Sergio Bono, 60 anni, originario della frazione Margherita, racconta la propria esperienza lavorativa in settori completamenti diversi fra loro
COSSATO – «Non ho mai smesso di lavorare. Dopo aver interrotto gli studi alle scuole superiori, perché non avevo voglia, a 16 anni sono entrato nel mondo del lavoro». A raccontarsi è Sergio Bono, 60 anni, in pensione da poco più di uno, che nella vita si è reinventato professionalmente diverse volte, passando da un mestiere all’altro con spirito d’intraprendenza e buona volontà.
«All’inizio ad aiutarmi è stata mia sorella Oriana, a cui sono sempre stato molto legato, nonostante i 14 anni di differenza di età. Tramite lei, sono stato assunto al Lanificio di Lessona, azienda che non esiste più. Sono poi passato a un settore diverso. Sono entrato nel mondo dell’alimentazione, con mio cognato Armando, che è stato, è mancato di recente, il fornaio della Margherita, frazione di cui sono originario. Quando accendevamo l’antico forno del 1700, era lui che preparava l’impasto per fare il pane e cuocerlo. Insieme abbiamo lavorato al Biscottificio Romersa di Brusnengo, in cui si facevano grissini, torcetti e biscotti. Ho lavorato lì fino al 1982, anno in cui ho ricevuto la chiamata per svolgere il servizio militare. Al mio ritorno, l’azienda non lavorava più a pieno regime e alla mia età avevo bisogno di un lavoro continuativo, di certezza. Avevo trovato allora impiego al Lanificio di Tollegno, in tessitura, ditta in cui sono rimasto per tre anni. Ho poi fatto domanda al colosso Esselunga di Quaregna e lì sono rimasto per nove anni, di cui gli ultimi quattro li ho trascorsi da responsabile di reparto. Era un lavoro che mi piaceva perché ero a contatto con la gente. Il mio pane. L’unico problema è che come responsabile ogni tanto ci mandavano in trasferta e quando è nata la mia prima figlia, Elena, ho pensato di guardarmi di nuovo intorno per un lavoro vicino a casa».

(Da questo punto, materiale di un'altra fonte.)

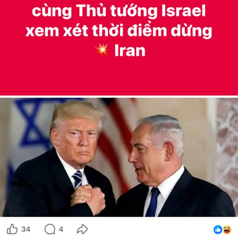Image resolution: width=238 pixels, height=238 pixels.
Task: Tap the Share arrow icon
Action: [82, 229]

«L’occasione si è presentata in città. Lungo via Martiri della Libertà vendevano la “Lavanderia Laura”, attività che ho rilevato e portato avanti per 27 anni. È stato un periodo bello, anche se ero partito timoroso. Non sapevo come muovermi e mia mamma, Silvia, era contraria, perché lasciavo il posto sicuro, per quella che appariva come un’avventura. La proprietaria precedente mi aveva affiancato per tre mesi dandomi le nozioni principali, in seguito ho dovuto tirarmi su le maniche e andare avanti da solo. Col tempo, mamma si era resa conto che stavo andando bene. Mi vedeva contento, soddisfatto. Nei periodi di lavoro intenso, veniva mia moglie Claudia a darmi una mano. Devo dire che i risultati mi hanno dato ragione. Non sono diventato ricco, ma mi hanno permesso di vivere. Non bisogna impazzire per le cose».

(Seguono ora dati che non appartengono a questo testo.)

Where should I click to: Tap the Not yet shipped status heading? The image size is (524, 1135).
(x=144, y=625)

«A bocce ferme, ora che sono in pensione, posso dire che sono stato fortunato. Ho potuto contare su bei clienti, con cui, quasi con tutti, si è creato un rapporto di amicizia. Per alcuni di loro sono diventato anche un confessore, un po’ come avviene con i parrucchieri».

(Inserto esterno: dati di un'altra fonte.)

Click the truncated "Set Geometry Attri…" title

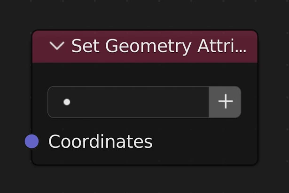coord(158,46)
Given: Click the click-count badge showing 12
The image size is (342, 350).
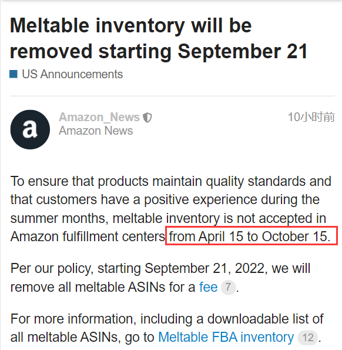Looking at the screenshot, I should click(308, 337).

«Ho cessato l’attività a malincuore. Mi sarebbe piaciuto venderla, vederla proseguire, ma non ci sono riuscito. Alla fine l’ho chiusa. Non si può andare avanti a oltranza. Ho dovuto tagliare il cordone, come si dice. A un anno dalla chiusura, mi manca quel contatto quotidiano con la gente. Per chi, come me, ha sempre lavorato con le persone, ascoltato le loro storie e le difficoltà, alla fine la vicinanza manca. A volte, le loro preoccupazioni me le portavo a casa, mi rimanevano addosso fino a sera. Erano persone che avevano bisogno di parlare, di essere ascoltate. Non cercavano consigli. Anche l’esperienza nelle corsie del supermercato prima, poi in pasticceria e in gastronomia in seguito, durata 9 anni, è stata stimolante. Sono ancora in contatto con alcuni colleghi. Passando poi alla lavanderia, accadeva che entrassero in negozio persone che dicevano di avermi già visto da qualche parte. Eh, sì, era al supermercato. L’essere riconosciuto faceva piacere».
«Oggi penso che sarei in grado di aprire un ufficio come ascoltatore – dice sorridendo -. Sono contento di quello che ho fatto. Oggi faccio lavoretti per aiutare la figlia, il figlio Simone e mia sorella. Non sono neanche più tanto dipendente dall’orologio, che è già notevole. Di recente, ho fatto un po’ di manutenzione, con mia nipote Ilaria, al forno di cui ho fatto menzione, alla Margherita, frazione a cui sono affezionato».